Strange As It Seems- Radio

Strange As It Seems Episode 18.

The episode began with about 2 minutes of a commercial that was solely related to a laxative and its ability to treat smoothly. After this, it went into an intro, just like an other television today. It truly reminded me of the ‘Twighlight Zone’ without the visual. This episode was about the transport of a huge diamond across plains, deserts and oceans. Its journey was from South Africa to England for King Edward.

I can not tell if this radio episode intrigued me because of its entertainment qualities or because how it is a form of entertainment I haven’t necessarily interacted with before. I was thoroughly surprised with the dialogue that existed in these programs. It wasn’t just narration, but it consisted of interactions between characters. I could see how the country became infatuated with the radio, for I can even see it rivaling modern day cinema and other forms of entertainment.

I did not initially realize that this episode would have multiple stories in it. It did a very good job at keeping the attention of its audience. I did not necessarily suspect that it would be able to keep my attention for 20 minutes, and this is one of the main reasons why I think it became such a successful form of entertainment in the early 20th century.

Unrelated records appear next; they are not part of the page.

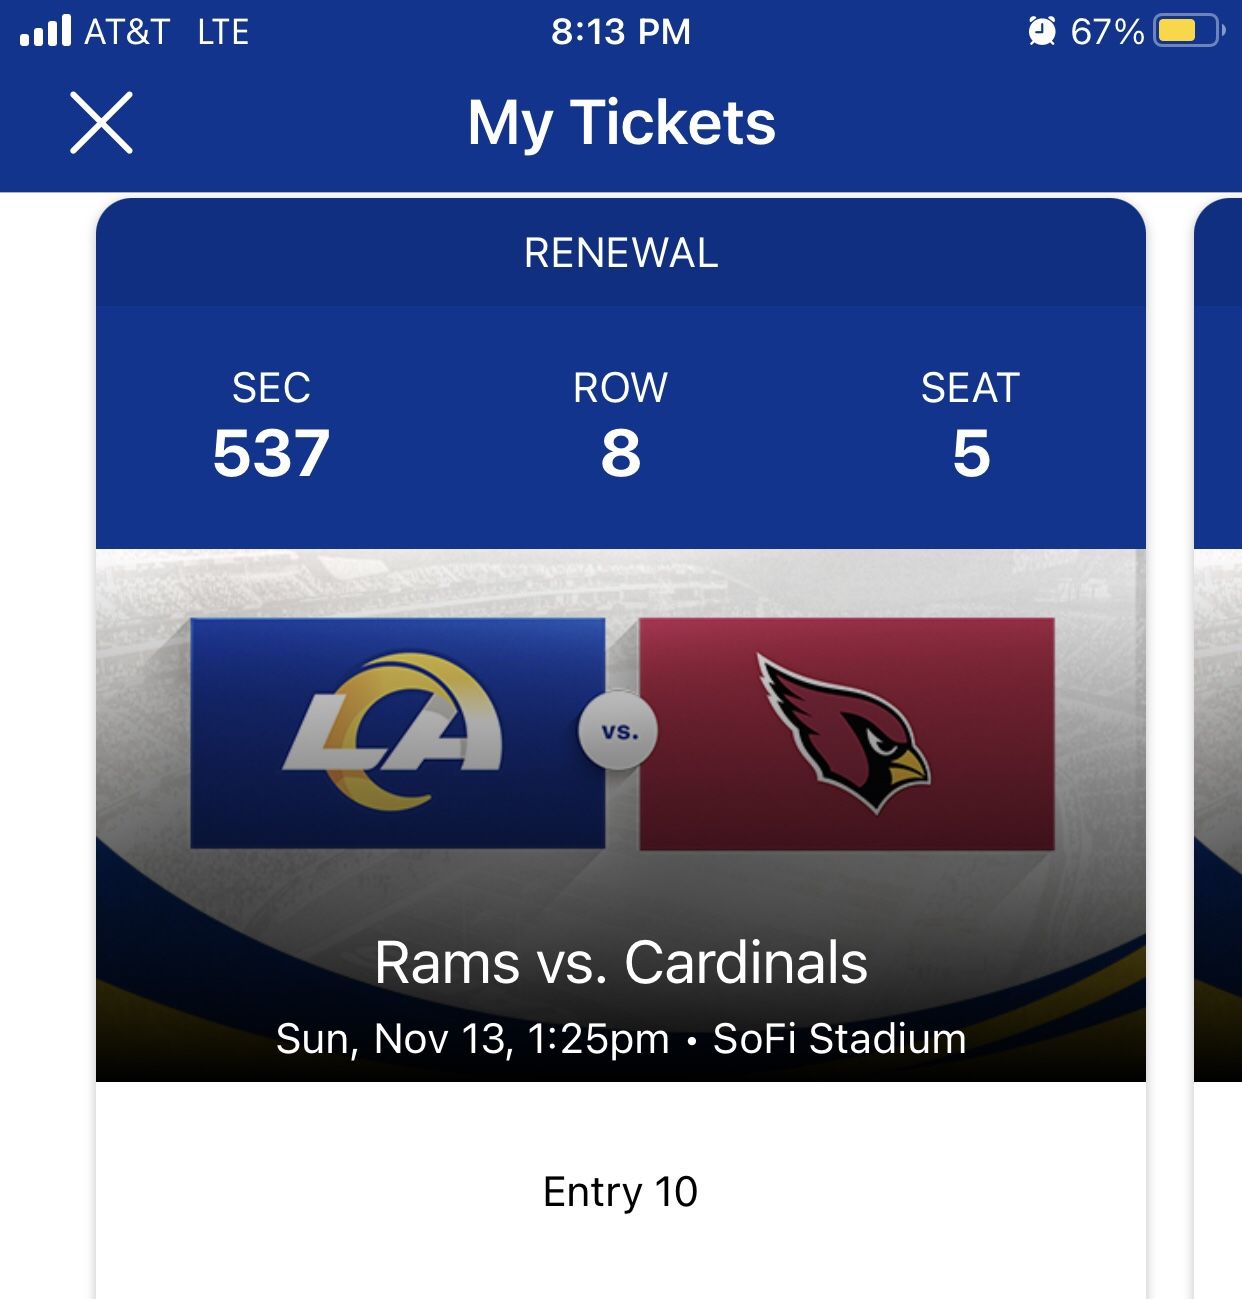Tap the SoFi Stadium venue text
The width and height of the screenshot is (1242, 1299).
coord(839,1039)
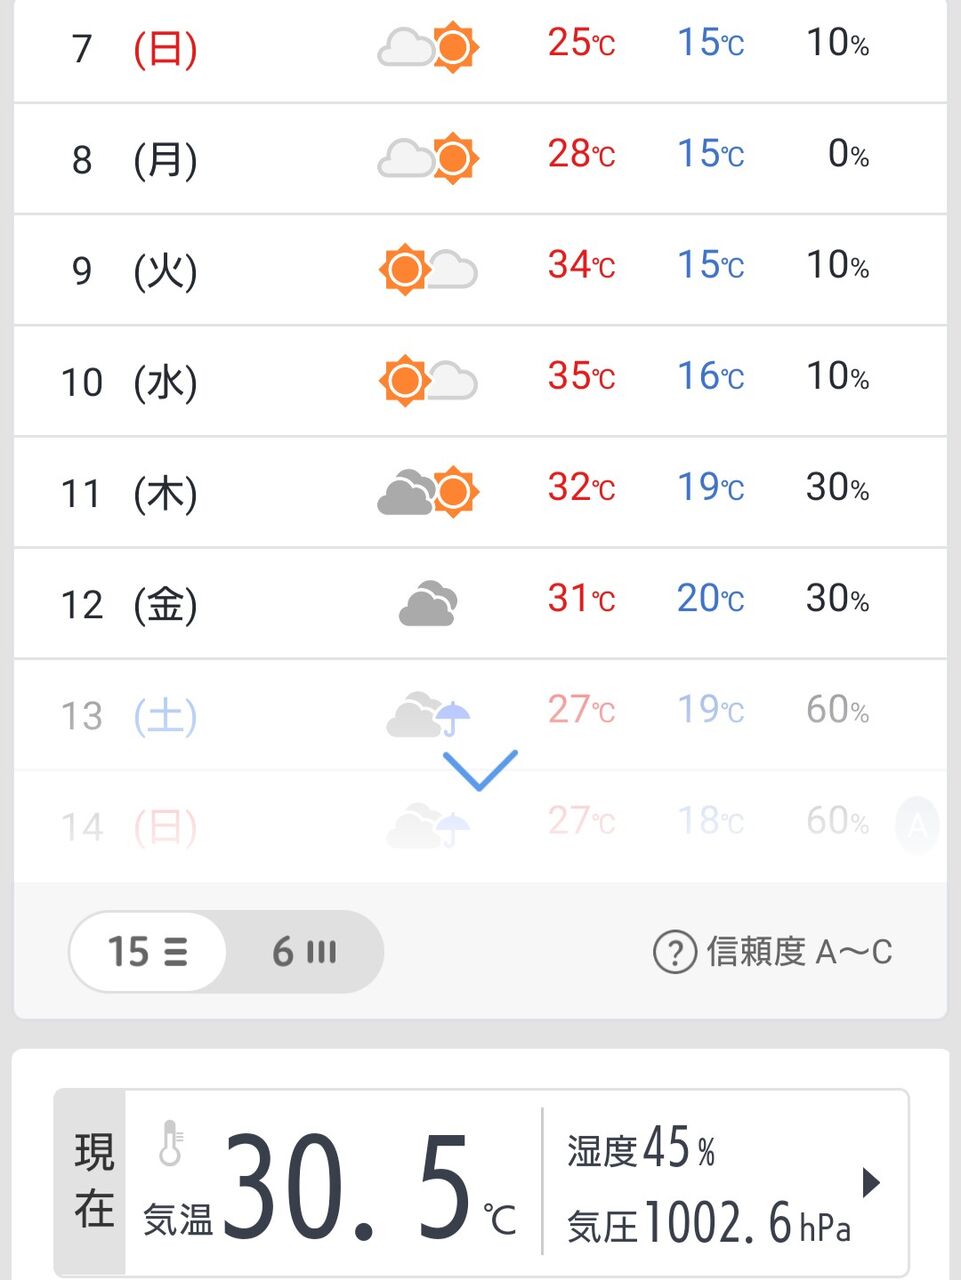Click the weather icon for Monday the 8th
Viewport: 961px width, 1280px height.
(428, 158)
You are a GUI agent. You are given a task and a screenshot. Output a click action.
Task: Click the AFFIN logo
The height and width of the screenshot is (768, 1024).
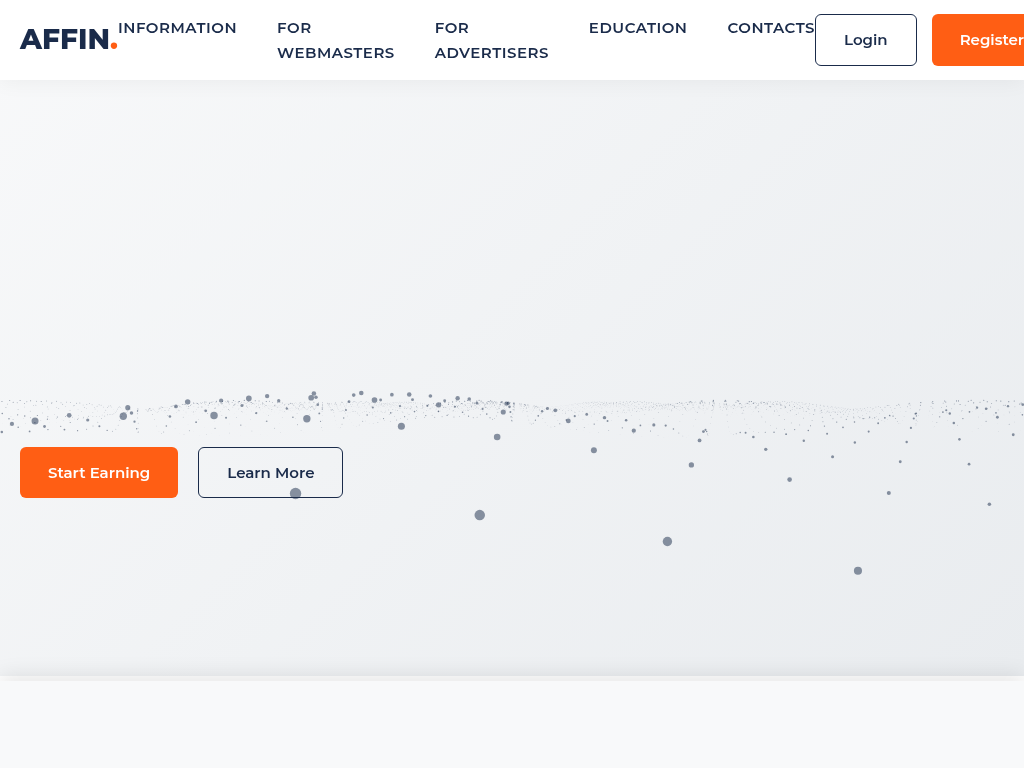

The second story of this incorporated a story about Robert E. Lee and provided some insight about his spot in history. I think this was an interesting concept because while subtle stories still may exist, this episode went out of its way to explain the historical relations of this. It implemented a rudimentary form of mass education. Its third story also taught its audience how to tell the temperature by the chirps of a cricket. This casually morphed into a thermometer ad, and then back into the laxative ad. It was an interesting ending, and I feel as though the commercials were just as pestering back then as they are now.